PJM said its robust capacity market, however, means the likelihood of missing reserve requirements over the next 15 years remains slim, leading to a “vast overstatement” of future generation needs and cost. The RTO’s internal analysis encompassing 1999 through 2018 concluded only 36% of generation projects with executed FSAs or ISAs under suspension reached commercial operation, compared with 70% of projects with executed ISAs or wholesale market participation agreements.

“PJM adds that including all projects either with only an executed FSA or with an executed ISA that is under suspension skews the market efficiency models towards including too much generation, which results in an unrealistic estimation of congestion,” FERC said in its ruling.

The new rules exclude such projects from the market efficiency analysis, unless a generator’s specific circumstances or forecasted system reserve margins require staff to reconsider. PJM said it will invoke this unit-by-unit process “rarely,” but always “in an open, transparent process in consultation with the TEAC, and will identify the specific generation projects based on articulable factors that justify their addition.”

Stakeholder Objections

The revisions prompted interventions from developers and the Independent Market Monitor, all of whom argue excluding the projects will underestimate generation needs and mask related costs, skewing what is considered “the best picture of generation to be added” in the eyes of all market participants, stakeholders and state commissions.

The Monitor said eliminating all the early-stage generation from the analyses threatens PJM’s even-handed approach in managing competition between transmission and generation. It also criticized the RTO for not incorporating such uncertainty into forecasts of future congestion, expected fuel costs and construction of transmission projects.

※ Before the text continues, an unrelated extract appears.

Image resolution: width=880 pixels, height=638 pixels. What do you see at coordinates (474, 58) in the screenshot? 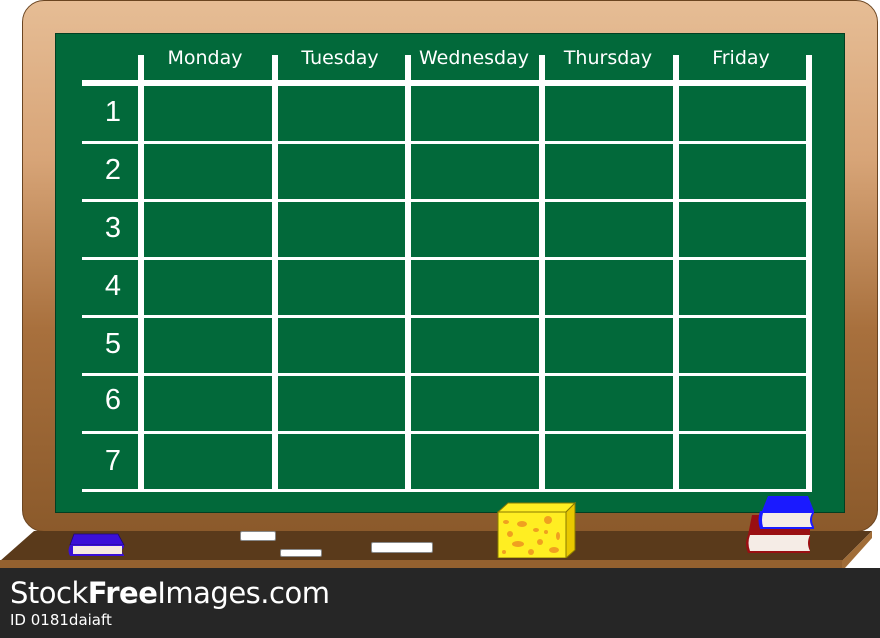
I see `day-header-wednesday: Wednesday` at bounding box center [474, 58].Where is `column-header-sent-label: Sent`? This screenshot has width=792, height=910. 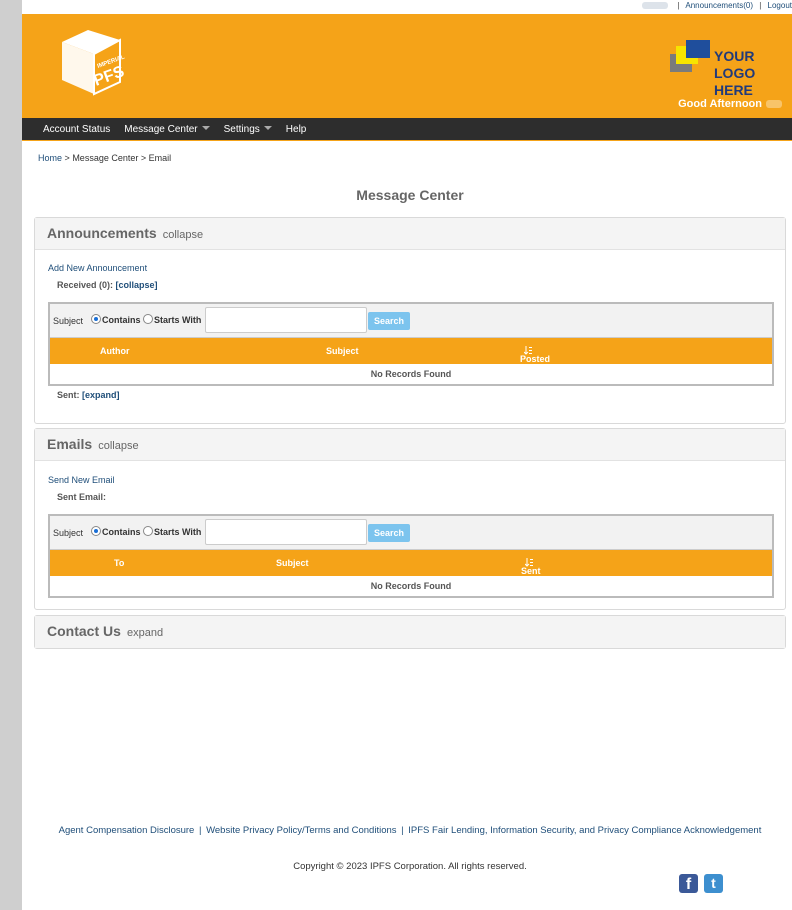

FERC dismissed the Monitor’s concerns over competition, saying that improving the accuracy of PJM’s market efficiency analysis outweighs any possible advantage the new rules may give transmission projects over generation. It also disagreed with developers who argued under-representation of generation will bias the analyses, agreeing with PJM that such changes will lead to more accurate modeling.

“While it may be worthwhile for PJM to work with its stakeholders to undertake some of the suggested analysis, the issue here is limited to whether PJM’s proposed Operating Agreement revision is just and reasonable,” FERC said. “We find that it is.”

PJM’s Brian Chmielewski will lead a special meeting of the TEAC at 10 a.m. Feb. 20 to discuss the rule changes with stakeholders.